Now, let's go a bit further and imagine that there's a Lambda Function that needs data from another Lambda Function and these operations might produce an event that ends up on a Queue. That event could then be processed by another Lambda Function resulting in 3 separate code executions on 3 different runtimes and physical infrastructure. If I've only instrumented at the bare minimum of "function level", then I get 3 pictures, but those pictures don't tell the story that actually happened.

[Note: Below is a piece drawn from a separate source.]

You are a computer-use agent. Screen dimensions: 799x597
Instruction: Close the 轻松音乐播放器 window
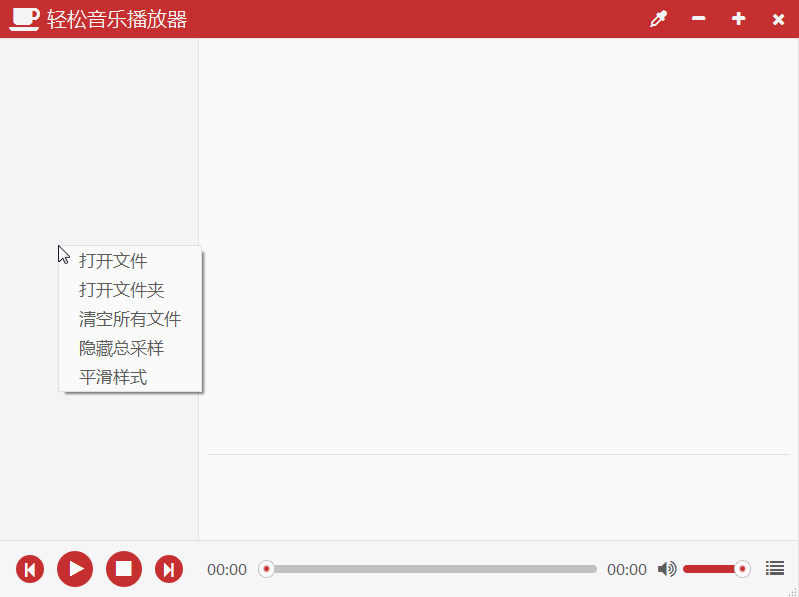pos(778,19)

In this article, I'm going to dive in on how to instrument Rust Lambda Functions with OpenTelemetry so that Datadog can then visualize the relationships between Spans and the single parent Trace. Here we go, connecting Rust Lambda Functions with OpenTelemetry and Datadog.

Architecture

I've shared many times here on my site about OpenTelemetry, Rust, and Datadog but everything up to this point has been as I described it above. Single function tracing. There's a large world out there that for some API requests, multiple Lambda Function Invocations might happen. And every time those functions get invoked without the context of the original invocation, the story gets fractured. This article will show you another way.

Taking a quick tour of that image, the request from the outside is going to take the following paths.

1) API Request lands in API Gateway triggering a Lambda Function Invocation
2) The initial Lambda Function will make an HTTP request back through the same API Gateway into another Lambda Function
3) When the request returns, the original Lambda Function puts a message onto a Simple Queue Service queue
4) And finally, a Lambda Function reads that queue and processes the message

So 3 Lambda Function invocations, that all need to be stitched together to tell the same story.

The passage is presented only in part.